Technically, yes, because people use the cards to track who gave them what so they can write thank-you notes later. If you just send a random box of pacifiers with no card, they'll have no idea who to thank, and it'll haunt their sleep-deprived brains for months. Just tape a card to the box.

What if I don't know the parents that well, like a coworker?

This is where you deploy the standard corporate empathy framework. Keep it super brief and professional but warm. "Wishing you all the best on this exciting new adventure" is perfectly fine. You don't need to pretend you're going to be babysitting for them.

Is it okay to put a gift card inside instead of a physical gift?
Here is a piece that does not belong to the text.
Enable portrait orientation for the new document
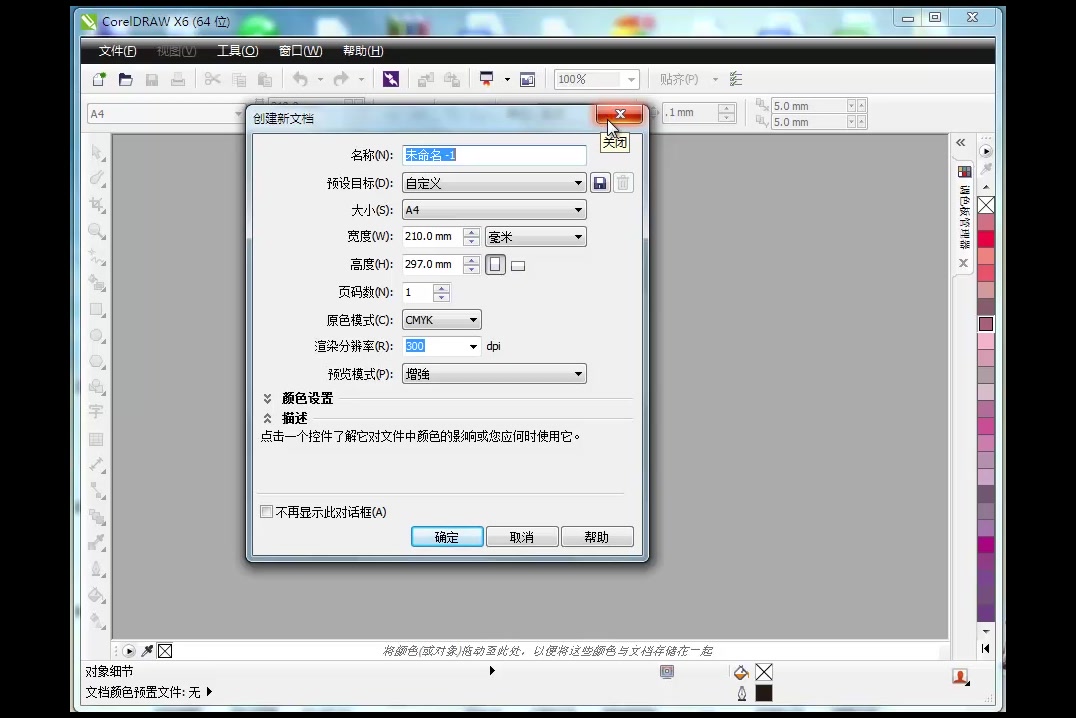This screenshot has height=718, width=1076. tap(495, 263)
I'll tell you right now, as a dad who spent three hours trying to assemble a high chair with missing screws, a gift card is an elite-tier present. Just write "For the 3 AM emergency diaper run" on the card. They will silently bless you when they're standing in a pharmacy at midnight.
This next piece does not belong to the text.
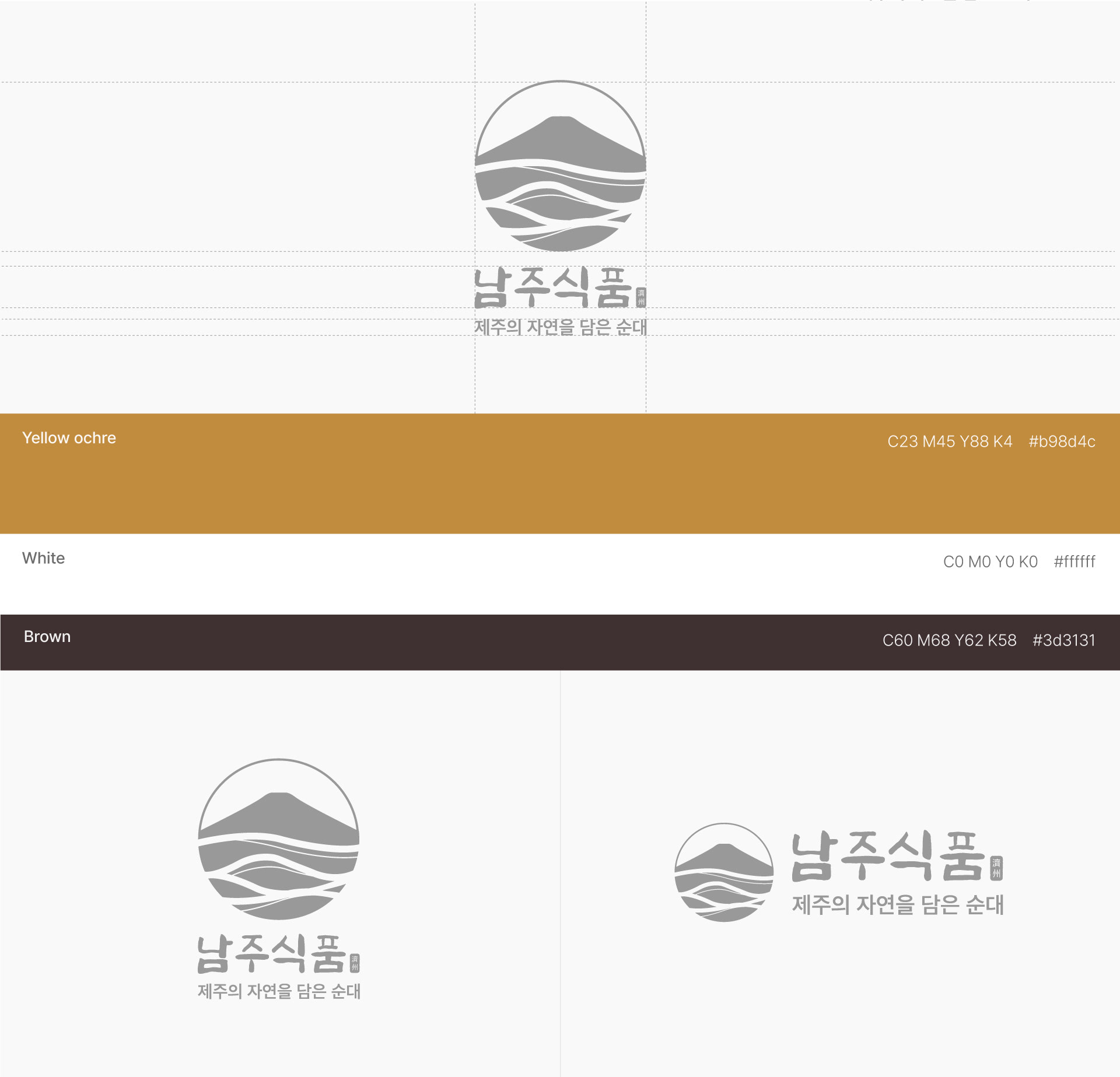Click the small seal stamp beside top wordmark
What do you write if they're adopting?

Just focus on the family aspect and skip any weird biological references. We have friends who adopted, and the best cards just said things like, "So incredibly happy for your beautiful family," or "Celebrating with you as you welcome this little one home." It's about the expansion of the family, not the logistics of how it happened.

Can I just text them my congratulations instead?

No. I tried to argue this logic once because texting is highly efficient and leaves a searchable digital footprint. Sarah shot it down immediately. The physical card (or book) is a tangible artifact of support for an event that feels very surreal to the pregnant person. Write it down on paper, man.